▸ WHAT IS EXPECTED
Extract every one of the records below, copying each line exactly as it stands.

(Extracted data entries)
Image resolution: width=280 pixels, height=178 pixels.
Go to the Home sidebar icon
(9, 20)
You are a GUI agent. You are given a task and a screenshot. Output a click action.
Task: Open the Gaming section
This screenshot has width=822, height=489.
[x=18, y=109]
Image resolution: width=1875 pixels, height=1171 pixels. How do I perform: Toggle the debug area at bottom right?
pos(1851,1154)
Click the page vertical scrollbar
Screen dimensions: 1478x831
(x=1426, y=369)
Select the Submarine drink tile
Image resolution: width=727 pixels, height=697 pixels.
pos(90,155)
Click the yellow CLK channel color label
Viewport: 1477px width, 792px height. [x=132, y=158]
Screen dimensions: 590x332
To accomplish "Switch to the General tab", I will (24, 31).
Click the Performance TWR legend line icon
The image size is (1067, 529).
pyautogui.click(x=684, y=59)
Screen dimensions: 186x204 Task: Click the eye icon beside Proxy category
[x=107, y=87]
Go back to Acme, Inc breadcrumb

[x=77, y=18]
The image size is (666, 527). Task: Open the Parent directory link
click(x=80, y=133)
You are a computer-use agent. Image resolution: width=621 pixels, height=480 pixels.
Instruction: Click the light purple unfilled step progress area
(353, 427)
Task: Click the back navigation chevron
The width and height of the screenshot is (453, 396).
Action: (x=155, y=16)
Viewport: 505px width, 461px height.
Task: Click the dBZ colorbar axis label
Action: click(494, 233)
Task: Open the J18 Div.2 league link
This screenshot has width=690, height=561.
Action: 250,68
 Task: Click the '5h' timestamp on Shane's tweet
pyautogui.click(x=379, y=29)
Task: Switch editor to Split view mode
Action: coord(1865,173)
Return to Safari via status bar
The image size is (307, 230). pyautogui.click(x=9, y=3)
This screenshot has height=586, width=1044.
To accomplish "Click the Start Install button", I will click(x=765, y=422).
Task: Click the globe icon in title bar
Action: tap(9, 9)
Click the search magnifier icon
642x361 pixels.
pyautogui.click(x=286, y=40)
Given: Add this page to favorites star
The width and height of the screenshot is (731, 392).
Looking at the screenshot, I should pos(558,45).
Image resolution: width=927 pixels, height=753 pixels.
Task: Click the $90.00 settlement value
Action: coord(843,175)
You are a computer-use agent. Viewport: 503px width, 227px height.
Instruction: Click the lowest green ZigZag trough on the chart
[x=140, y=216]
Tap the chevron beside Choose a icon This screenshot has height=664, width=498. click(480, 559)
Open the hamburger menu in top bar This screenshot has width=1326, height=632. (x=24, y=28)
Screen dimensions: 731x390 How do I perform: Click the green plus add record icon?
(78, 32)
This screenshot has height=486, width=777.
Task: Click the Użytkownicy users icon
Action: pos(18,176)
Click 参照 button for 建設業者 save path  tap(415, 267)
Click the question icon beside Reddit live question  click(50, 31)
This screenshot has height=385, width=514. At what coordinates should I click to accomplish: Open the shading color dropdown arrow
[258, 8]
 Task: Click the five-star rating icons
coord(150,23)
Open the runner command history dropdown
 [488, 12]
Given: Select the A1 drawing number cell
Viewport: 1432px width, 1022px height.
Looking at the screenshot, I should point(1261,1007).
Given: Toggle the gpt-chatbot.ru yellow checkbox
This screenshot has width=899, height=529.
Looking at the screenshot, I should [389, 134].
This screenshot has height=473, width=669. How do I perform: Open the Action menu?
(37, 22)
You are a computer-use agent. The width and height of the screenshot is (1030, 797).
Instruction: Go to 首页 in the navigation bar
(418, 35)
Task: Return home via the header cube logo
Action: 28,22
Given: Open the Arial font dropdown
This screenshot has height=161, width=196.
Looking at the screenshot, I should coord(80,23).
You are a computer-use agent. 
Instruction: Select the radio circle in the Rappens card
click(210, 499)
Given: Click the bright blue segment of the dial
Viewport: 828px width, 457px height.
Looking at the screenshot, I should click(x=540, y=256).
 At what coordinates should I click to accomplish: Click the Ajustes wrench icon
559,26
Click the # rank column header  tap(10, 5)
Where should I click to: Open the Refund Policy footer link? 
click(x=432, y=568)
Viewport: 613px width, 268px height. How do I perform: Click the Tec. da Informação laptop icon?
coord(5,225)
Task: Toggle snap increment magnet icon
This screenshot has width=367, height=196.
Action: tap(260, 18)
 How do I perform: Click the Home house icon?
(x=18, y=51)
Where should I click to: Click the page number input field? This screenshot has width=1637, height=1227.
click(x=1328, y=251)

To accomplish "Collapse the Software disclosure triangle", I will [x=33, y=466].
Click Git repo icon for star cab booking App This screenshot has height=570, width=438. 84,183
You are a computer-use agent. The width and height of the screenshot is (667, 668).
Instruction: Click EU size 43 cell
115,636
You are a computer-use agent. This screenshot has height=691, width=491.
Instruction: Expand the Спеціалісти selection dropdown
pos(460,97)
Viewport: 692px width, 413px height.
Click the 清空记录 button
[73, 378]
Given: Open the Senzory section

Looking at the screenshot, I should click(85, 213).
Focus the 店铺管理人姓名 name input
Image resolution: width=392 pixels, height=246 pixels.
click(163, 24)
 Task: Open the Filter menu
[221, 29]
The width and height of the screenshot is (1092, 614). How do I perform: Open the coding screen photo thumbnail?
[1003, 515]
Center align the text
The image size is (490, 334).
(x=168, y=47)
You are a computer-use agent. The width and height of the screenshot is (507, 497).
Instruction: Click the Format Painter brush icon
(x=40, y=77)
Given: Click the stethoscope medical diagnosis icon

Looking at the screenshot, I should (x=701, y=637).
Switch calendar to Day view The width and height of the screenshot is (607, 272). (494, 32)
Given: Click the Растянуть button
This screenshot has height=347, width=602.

▸ EXERCISE SOLUTION
Image resolution: width=280 pixels, height=178 pixels.
Go to the Home sidebar icon
(9, 20)
You are a GUI agent. You are given a task and a screenshot. Output a click action.
Task: Open the Gaming section
This screenshot has width=822, height=489.
[x=18, y=109]
Image resolution: width=1875 pixels, height=1171 pixels. How do I perform: Toggle the debug area at bottom right?
pos(1851,1154)
Click the page vertical scrollbar
Screen dimensions: 1478x831
(x=1426, y=369)
Select the Submarine drink tile
Image resolution: width=727 pixels, height=697 pixels.
pos(90,155)
Click the yellow CLK channel color label
Viewport: 1477px width, 792px height. [x=132, y=158]
Screen dimensions: 590x332
To accomplish "Switch to the General tab", I will (24, 31).
Click the Performance TWR legend line icon
The image size is (1067, 529).
pyautogui.click(x=684, y=59)
Screen dimensions: 186x204 Task: Click the eye icon beside Proxy category
[x=107, y=87]
Go back to Acme, Inc breadcrumb

[x=77, y=18]
The image size is (666, 527). Task: Open the Parent directory link
click(x=80, y=133)
You are a computer-use agent. Image resolution: width=621 pixels, height=480 pixels.
Instruction: Click the light purple unfilled step progress area
(353, 427)
Task: Click the back navigation chevron
The width and height of the screenshot is (453, 396).
Action: (x=155, y=16)
Viewport: 505px width, 461px height.
Task: Click the dBZ colorbar axis label
Action: click(494, 233)
Task: Open the J18 Div.2 league link
This screenshot has width=690, height=561.
Action: 250,68
 Task: Click the '5h' timestamp on Shane's tweet
pyautogui.click(x=379, y=29)
Task: Switch editor to Split view mode
Action: coord(1865,173)
Return to Safari via status bar
The image size is (307, 230). pyautogui.click(x=9, y=3)
This screenshot has height=586, width=1044.
To accomplish "Click the Start Install button", I will click(x=765, y=422).
Task: Click the globe icon in title bar
Action: tap(9, 9)
Click the search magnifier icon
642x361 pixels.
pyautogui.click(x=286, y=40)
Given: Add this page to favorites star
The width and height of the screenshot is (731, 392).
Looking at the screenshot, I should pos(558,45).
Image resolution: width=927 pixels, height=753 pixels.
Task: Click the $90.00 settlement value
Action: coord(843,175)
You are a computer-use agent. Viewport: 503px width, 227px height.
Instruction: Click the lowest green ZigZag trough on the chart
[x=140, y=216]
Tap the chevron beside Choose a icon This screenshot has height=664, width=498. click(480, 559)
Open the hamburger menu in top bar This screenshot has width=1326, height=632. (x=24, y=28)
Screen dimensions: 731x390 How do I perform: Click the green plus add record icon?
(78, 32)
This screenshot has height=486, width=777.
Task: Click the Użytkownicy users icon
Action: pos(18,176)
Click 参照 button for 建設業者 save path  tap(415, 267)
Click the question icon beside Reddit live question  click(50, 31)
This screenshot has height=385, width=514. At what coordinates should I click to accomplish: Open the shading color dropdown arrow
[258, 8]
 Task: Click the five-star rating icons
coord(150,23)
Open the runner command history dropdown
 [488, 12]
Given: Select the A1 drawing number cell
Viewport: 1432px width, 1022px height.
Looking at the screenshot, I should point(1261,1007).
Given: Toggle the gpt-chatbot.ru yellow checkbox
This screenshot has width=899, height=529.
Looking at the screenshot, I should [389, 134].
This screenshot has height=473, width=669. How do I perform: Open the Action menu?
(37, 22)
You are a computer-use agent. The width and height of the screenshot is (1030, 797).
Instruction: Go to 首页 in the navigation bar
(418, 35)
Task: Return home via the header cube logo
Action: 28,22
Given: Open the Arial font dropdown
This screenshot has height=161, width=196.
Looking at the screenshot, I should coord(80,23).
You are a computer-use agent. 
Instruction: Select the radio circle in the Rappens card
click(210, 499)
Given: Click the bright blue segment of the dial
Viewport: 828px width, 457px height.
Looking at the screenshot, I should click(x=540, y=256).
 At what coordinates should I click to accomplish: Click the Ajustes wrench icon
559,26
Click the # rank column header  tap(10, 5)
Where should I click to: Open the Refund Policy footer link? 
click(x=432, y=568)
Viewport: 613px width, 268px height. How do I perform: Click the Tec. da Informação laptop icon?
coord(5,225)
Task: Toggle snap increment magnet icon
This screenshot has width=367, height=196.
Action: tap(260, 18)
 How do I perform: Click the Home house icon?
(x=18, y=51)
Where should I click to: Click the page number input field? This screenshot has width=1637, height=1227.
click(x=1328, y=251)

To accomplish "Collapse the Software disclosure triangle", I will [x=33, y=466].
Click Git repo icon for star cab booking App This screenshot has height=570, width=438. 84,183
You are a computer-use agent. The width and height of the screenshot is (667, 668).
Instruction: Click EU size 43 cell
115,636
You are a computer-use agent. This screenshot has height=691, width=491.
Instruction: Expand the Спеціалісти selection dropdown
pos(460,97)
Viewport: 692px width, 413px height.
Click the 清空记录 button
[73, 378]
Given: Open the Senzory section

Looking at the screenshot, I should click(85, 213).
Focus the 店铺管理人姓名 name input
Image resolution: width=392 pixels, height=246 pixels.
click(163, 24)
 Task: Open the Filter menu
[221, 29]
The width and height of the screenshot is (1092, 614). How do I perform: Open the coding screen photo thumbnail?
[1003, 515]
Center align the text
The image size is (490, 334).
(x=168, y=47)
You are a computer-use agent. The width and height of the screenshot is (507, 497).
Instruction: Click the Format Painter brush icon
(x=40, y=77)
Given: Click the stethoscope medical diagnosis icon

Looking at the screenshot, I should (x=701, y=637).
Switch calendar to Day view The width and height of the screenshot is (607, 272). (494, 32)
Given: Click the Растянуть button
This screenshot has height=347, width=602.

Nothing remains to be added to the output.